Pendahuluan
Apabila sebuah gedung rubuh
karena fondasi yang tidak kuat, kerugiannya hanya sebatas materisaja, namun
apabila kurikulum pendidikan rusak karena tidak memiliki landasan yang kuat dan
tepat, kerugiannya tidak ternilai karena menyangkut dengan pembentukan siswa
yang berujung pada kegagalan pembentukan karakter manusia dalam masyarakat.
Agar kurikulum mampu berdiri
tegak, yaitu kurikulum yang dikembangkan mampu mengembangkan potensi peserta
didik, menciptakan para siswa agar bisa sesuai dengan harapan masyarakat, dapat
menjadi inspirasi bagi pembaharuan (inovasi) kearah yang lebih baik, maka
kurikulum harus dikembangkan dengan menggunakan fondasi (Landasan) yang
kuat dan tepat, bahkan harus lebih kuat dan tepat dibandingkan dengan landasan
yang dipakai untuk membangun sebuah gedung. Oleh karena itu landasan yang
digunakan untuk mengembangkankan kurikulum harus dicari dengan seleksi yang
ketat agar menghasilkan landasan yang kuat dan tepat. Setidaknya ada 4 landasan
yang harus dijadikan acuan dalam mengembangkan kurikulum, yaitu:
1. Landasan filosofis
2. Landasan psikologis
3. Landasan sosiologis
4.
Landasan
Organisatoris
Landasan
Sosiologis Pengembagan Kurikulum
Sosiologi
adalah ilmu pengetahuan yang menyelidiki berbagai gejala sosial hubungan antar
individu, antar golongan, antar lembaga sosial atau masyarakat. Di dalam
kehidupan kita tidak hidup sendiri, namun hidup dalam suatu masyarakat. Dalam
lingkungan itulah kita memiliki tugas yang harus dilaksanakan dengan penuh
tanggung jawab sebagai bakti kepada masyarakat yang telah memberikan jasanya
kepada kita.

Catatan dari sebuah pengumpulan data
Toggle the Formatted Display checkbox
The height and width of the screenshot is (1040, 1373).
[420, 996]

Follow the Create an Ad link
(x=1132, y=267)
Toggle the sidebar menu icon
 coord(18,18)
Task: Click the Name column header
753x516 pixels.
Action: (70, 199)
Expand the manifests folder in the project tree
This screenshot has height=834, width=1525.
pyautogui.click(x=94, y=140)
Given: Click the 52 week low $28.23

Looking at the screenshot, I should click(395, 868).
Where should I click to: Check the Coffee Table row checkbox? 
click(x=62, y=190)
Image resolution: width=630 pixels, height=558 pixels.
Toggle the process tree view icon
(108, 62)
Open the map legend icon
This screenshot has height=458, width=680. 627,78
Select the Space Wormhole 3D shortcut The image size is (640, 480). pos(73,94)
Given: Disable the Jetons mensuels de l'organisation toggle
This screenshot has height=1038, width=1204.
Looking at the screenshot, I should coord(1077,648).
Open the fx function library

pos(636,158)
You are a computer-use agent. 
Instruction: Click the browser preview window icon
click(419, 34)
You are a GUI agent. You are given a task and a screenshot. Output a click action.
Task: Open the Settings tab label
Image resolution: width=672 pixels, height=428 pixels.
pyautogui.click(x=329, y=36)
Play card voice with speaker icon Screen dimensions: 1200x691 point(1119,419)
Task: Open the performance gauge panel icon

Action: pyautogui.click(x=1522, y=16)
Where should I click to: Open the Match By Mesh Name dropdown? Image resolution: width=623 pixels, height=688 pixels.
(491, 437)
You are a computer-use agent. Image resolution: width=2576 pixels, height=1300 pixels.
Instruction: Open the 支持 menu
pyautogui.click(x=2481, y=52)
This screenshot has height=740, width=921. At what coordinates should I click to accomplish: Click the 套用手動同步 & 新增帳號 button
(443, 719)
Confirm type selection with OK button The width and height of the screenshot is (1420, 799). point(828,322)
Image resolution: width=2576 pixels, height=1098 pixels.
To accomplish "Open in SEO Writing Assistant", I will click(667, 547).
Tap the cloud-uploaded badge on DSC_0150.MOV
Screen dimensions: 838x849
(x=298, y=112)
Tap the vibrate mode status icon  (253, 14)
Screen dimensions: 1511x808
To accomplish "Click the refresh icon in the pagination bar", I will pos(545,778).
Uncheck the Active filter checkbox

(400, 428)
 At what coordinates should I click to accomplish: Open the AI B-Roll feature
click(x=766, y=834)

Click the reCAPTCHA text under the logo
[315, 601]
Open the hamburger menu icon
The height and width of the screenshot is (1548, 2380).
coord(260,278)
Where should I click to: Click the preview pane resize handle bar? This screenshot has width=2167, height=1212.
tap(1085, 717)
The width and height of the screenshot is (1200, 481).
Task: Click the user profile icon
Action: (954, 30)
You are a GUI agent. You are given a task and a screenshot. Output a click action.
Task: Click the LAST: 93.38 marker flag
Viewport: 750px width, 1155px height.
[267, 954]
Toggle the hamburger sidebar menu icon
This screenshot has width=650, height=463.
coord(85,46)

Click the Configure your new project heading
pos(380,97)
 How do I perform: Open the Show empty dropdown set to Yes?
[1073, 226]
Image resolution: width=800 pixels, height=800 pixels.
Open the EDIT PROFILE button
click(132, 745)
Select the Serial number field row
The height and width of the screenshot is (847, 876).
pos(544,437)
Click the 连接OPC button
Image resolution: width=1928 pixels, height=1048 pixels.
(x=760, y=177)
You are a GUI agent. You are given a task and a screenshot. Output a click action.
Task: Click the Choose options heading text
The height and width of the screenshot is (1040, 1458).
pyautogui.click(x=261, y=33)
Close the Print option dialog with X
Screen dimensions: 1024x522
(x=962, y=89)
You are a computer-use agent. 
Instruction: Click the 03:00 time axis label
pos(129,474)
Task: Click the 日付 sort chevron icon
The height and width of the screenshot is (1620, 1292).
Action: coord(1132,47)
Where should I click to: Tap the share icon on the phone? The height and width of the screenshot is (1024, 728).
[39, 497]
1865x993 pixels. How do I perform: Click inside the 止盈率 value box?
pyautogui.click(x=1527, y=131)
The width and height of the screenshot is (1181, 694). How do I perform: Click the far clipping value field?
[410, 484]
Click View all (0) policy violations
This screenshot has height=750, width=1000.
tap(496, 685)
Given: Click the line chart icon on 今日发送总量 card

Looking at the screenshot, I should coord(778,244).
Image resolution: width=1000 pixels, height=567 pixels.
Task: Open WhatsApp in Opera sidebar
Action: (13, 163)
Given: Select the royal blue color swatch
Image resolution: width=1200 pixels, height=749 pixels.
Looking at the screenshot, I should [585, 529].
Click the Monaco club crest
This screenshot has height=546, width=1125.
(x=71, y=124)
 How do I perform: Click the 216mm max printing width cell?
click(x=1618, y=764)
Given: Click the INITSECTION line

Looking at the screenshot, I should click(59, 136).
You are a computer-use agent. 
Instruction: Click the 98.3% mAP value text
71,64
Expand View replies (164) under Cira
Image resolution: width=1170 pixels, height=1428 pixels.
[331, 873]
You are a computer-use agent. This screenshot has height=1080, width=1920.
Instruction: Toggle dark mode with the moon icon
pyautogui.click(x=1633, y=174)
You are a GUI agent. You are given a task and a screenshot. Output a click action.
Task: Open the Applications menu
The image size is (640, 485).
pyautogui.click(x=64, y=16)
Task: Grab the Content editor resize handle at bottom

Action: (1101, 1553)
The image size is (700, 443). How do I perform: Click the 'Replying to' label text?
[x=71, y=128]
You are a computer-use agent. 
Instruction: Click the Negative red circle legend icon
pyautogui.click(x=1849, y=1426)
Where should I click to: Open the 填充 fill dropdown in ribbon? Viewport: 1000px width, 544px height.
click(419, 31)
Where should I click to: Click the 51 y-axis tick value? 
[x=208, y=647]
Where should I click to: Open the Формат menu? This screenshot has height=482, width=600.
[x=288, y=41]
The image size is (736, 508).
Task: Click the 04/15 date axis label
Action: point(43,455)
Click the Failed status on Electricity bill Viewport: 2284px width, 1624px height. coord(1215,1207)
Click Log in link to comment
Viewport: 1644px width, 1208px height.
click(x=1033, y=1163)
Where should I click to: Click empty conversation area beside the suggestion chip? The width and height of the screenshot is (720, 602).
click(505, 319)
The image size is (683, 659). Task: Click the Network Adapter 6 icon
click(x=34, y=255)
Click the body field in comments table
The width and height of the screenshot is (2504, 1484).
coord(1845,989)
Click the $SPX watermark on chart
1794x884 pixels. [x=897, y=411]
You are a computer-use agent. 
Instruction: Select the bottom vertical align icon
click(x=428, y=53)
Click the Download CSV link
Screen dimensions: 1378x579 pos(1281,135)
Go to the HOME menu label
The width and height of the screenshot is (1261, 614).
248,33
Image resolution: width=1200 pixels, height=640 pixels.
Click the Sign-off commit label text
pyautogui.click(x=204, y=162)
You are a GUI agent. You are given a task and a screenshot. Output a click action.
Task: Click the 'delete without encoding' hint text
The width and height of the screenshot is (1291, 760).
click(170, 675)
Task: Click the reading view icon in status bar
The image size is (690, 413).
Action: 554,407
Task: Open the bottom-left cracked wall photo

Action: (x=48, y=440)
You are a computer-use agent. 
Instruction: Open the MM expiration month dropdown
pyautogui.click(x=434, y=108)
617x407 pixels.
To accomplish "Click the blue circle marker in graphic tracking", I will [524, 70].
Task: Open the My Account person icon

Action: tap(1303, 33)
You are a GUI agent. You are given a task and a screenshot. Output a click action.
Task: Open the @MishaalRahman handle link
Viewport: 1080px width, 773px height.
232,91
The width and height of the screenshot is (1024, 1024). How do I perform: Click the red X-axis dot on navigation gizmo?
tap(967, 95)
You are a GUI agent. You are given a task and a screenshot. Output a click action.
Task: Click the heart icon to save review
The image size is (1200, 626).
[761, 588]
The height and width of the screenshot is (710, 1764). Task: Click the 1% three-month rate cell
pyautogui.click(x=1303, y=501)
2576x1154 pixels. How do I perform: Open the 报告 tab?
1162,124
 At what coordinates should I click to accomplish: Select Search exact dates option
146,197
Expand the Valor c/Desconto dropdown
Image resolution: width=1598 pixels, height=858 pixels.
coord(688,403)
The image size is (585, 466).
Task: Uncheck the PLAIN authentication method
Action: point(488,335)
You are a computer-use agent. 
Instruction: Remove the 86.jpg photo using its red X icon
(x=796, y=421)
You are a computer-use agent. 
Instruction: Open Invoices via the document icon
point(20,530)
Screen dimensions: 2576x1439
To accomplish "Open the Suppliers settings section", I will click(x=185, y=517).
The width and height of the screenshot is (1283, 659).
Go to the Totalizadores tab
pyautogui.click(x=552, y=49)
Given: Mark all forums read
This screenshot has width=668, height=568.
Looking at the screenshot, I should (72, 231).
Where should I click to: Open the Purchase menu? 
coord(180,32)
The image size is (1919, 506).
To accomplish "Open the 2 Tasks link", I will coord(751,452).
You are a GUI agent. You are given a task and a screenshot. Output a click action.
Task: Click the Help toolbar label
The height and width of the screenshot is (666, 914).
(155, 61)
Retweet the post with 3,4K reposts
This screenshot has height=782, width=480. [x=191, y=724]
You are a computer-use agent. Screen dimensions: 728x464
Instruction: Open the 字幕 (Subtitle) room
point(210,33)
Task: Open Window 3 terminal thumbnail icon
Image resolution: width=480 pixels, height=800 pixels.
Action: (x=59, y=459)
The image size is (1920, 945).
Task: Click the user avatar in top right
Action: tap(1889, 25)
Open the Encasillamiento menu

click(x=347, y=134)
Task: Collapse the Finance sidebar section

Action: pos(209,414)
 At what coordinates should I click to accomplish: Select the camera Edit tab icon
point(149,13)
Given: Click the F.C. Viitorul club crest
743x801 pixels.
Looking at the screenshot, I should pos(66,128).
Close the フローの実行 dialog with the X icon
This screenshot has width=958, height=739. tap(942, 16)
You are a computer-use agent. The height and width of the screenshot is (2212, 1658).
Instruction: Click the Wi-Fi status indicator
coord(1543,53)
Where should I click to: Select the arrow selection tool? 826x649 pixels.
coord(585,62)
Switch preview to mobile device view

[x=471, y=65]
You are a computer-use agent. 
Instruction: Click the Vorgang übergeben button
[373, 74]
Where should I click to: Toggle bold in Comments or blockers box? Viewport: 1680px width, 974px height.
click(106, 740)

> _Tujuan Latihan_
Menurut teks tentang landasan pengembangan kurikulum, apa yang diselidiki oleh sosiologi? Item-item tersebut tidak diperlukan untuk mengerjakan latihan ini.

> _Jawaban Lengkap_
Sosiologi menyelidiki berbagai gejala sosial hubungan antarindividu, antargolongan, antarlembaga sosial atau masyarakat.